The most straightforward way to calculate a p-value using the bootstrap involves finding the smallest value of $\alpha$ at which the $100(1 - \alpha)\%$ confidence interval does not contain the null value, resulting in a rejection of the null hypothesis. While not implemented in `boot`, this can be done using a binary search algorithm for the values of $\alpha$ typically used in practice: $0.05 \ge \alpha \ge 0.0001$.

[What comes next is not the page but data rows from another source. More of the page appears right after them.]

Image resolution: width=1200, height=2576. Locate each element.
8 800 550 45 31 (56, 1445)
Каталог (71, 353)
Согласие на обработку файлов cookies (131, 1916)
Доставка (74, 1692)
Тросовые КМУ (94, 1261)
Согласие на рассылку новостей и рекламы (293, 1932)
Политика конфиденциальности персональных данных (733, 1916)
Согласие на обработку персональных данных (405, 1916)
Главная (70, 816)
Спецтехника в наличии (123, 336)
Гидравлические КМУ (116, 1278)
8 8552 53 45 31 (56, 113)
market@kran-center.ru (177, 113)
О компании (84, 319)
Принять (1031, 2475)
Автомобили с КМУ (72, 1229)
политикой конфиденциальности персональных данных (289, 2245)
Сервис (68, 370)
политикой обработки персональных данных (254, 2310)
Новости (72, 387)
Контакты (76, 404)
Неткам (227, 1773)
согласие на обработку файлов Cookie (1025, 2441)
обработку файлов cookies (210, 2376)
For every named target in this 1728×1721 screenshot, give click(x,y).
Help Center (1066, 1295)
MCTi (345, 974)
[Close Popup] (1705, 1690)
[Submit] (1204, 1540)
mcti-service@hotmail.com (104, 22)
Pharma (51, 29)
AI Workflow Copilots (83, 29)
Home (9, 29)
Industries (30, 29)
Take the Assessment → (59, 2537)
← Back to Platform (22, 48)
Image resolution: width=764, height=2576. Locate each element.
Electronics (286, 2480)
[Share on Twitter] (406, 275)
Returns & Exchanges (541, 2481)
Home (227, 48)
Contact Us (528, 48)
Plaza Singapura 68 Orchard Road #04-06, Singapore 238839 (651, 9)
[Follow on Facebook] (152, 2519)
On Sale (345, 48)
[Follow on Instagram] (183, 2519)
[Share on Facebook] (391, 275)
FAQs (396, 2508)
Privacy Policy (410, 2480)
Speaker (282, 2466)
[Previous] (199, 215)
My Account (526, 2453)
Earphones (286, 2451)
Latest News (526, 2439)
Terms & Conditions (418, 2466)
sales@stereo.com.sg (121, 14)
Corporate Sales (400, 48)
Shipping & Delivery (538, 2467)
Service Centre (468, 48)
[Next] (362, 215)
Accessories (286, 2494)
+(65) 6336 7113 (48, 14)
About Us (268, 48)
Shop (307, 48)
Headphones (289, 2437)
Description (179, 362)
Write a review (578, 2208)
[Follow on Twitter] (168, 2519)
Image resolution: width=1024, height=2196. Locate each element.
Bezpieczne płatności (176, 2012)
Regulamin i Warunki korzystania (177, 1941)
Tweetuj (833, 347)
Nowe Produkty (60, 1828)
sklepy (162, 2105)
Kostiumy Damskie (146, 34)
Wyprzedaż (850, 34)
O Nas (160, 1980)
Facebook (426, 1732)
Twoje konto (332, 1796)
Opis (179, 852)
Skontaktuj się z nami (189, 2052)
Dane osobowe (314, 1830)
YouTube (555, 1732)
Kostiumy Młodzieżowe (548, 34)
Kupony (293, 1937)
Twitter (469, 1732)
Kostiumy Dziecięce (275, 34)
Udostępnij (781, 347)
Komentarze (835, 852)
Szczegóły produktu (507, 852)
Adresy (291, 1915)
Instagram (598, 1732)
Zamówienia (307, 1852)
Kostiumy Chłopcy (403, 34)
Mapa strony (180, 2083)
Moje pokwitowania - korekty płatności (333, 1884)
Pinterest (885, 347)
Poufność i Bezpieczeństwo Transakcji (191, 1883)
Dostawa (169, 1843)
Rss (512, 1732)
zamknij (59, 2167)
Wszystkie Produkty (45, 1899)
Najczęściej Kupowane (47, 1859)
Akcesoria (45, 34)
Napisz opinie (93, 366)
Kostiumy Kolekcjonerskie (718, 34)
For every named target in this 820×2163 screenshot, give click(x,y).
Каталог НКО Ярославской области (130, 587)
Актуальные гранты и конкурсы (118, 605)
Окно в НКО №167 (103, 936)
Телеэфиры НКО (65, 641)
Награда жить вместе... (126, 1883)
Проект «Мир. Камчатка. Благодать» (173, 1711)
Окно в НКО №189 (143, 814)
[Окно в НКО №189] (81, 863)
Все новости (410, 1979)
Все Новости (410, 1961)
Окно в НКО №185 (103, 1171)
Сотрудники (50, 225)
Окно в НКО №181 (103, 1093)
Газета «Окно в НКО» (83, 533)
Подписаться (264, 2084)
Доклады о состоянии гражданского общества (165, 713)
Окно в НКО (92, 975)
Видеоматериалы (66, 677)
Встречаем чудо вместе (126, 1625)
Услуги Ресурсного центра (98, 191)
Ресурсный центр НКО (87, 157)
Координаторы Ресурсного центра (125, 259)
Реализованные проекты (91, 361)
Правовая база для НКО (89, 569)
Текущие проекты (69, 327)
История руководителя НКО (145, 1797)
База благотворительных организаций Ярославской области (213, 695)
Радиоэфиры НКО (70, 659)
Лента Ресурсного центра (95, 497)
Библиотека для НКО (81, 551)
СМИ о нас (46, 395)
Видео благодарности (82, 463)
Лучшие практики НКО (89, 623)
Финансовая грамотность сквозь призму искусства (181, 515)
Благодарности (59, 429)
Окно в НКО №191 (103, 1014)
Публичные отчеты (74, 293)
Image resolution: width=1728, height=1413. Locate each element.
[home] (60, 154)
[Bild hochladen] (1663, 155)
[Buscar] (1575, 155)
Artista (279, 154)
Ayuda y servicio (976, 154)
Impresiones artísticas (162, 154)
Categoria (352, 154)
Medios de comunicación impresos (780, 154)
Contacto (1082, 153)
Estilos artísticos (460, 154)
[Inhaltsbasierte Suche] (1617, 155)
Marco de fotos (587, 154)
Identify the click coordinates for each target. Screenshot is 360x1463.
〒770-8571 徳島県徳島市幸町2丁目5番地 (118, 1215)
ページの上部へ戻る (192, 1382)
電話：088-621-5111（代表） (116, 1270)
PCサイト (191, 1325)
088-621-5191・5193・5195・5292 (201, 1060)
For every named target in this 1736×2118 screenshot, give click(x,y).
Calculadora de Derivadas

--------------------------------------------------------------------------------


## Addressing Multiplicity

For pivotal trials, it is often required to have an analysis plan that control the probability of rejecting at least one truly null hypothesis, also known as the familywise type I error rate (FWER). When there are more than one primary comparison of interest, due to having multiple pairwise treatment contrasts, endpoints, sequential analyses, or timepoints, a strategy must be used to control the FWER at a pre-specified level.

A later chapter is devoted to [Group Sequential Designs](#groupsequential), a methodology for doing pre-planned analyses that allow stopping a randomized trial early for success or futility. When all hypotheses are tested simultaneously, the [multcomp](https://cran.r-project.org/web/packages/multcomp/index.html) package allows for decisions and confidence intervals that appropriately control the FWER. When there is a specific ordering to how hypotheses are tested, the [gMCP](https://cran.r-project.org/web/packages/gMCP/index.html) package implements graphical methods for addressing multiple comparisons. We will focus mainly on controlling the FWER for one pairwise treatment comparison on a single endpoint, with one or more pre-planned analyses.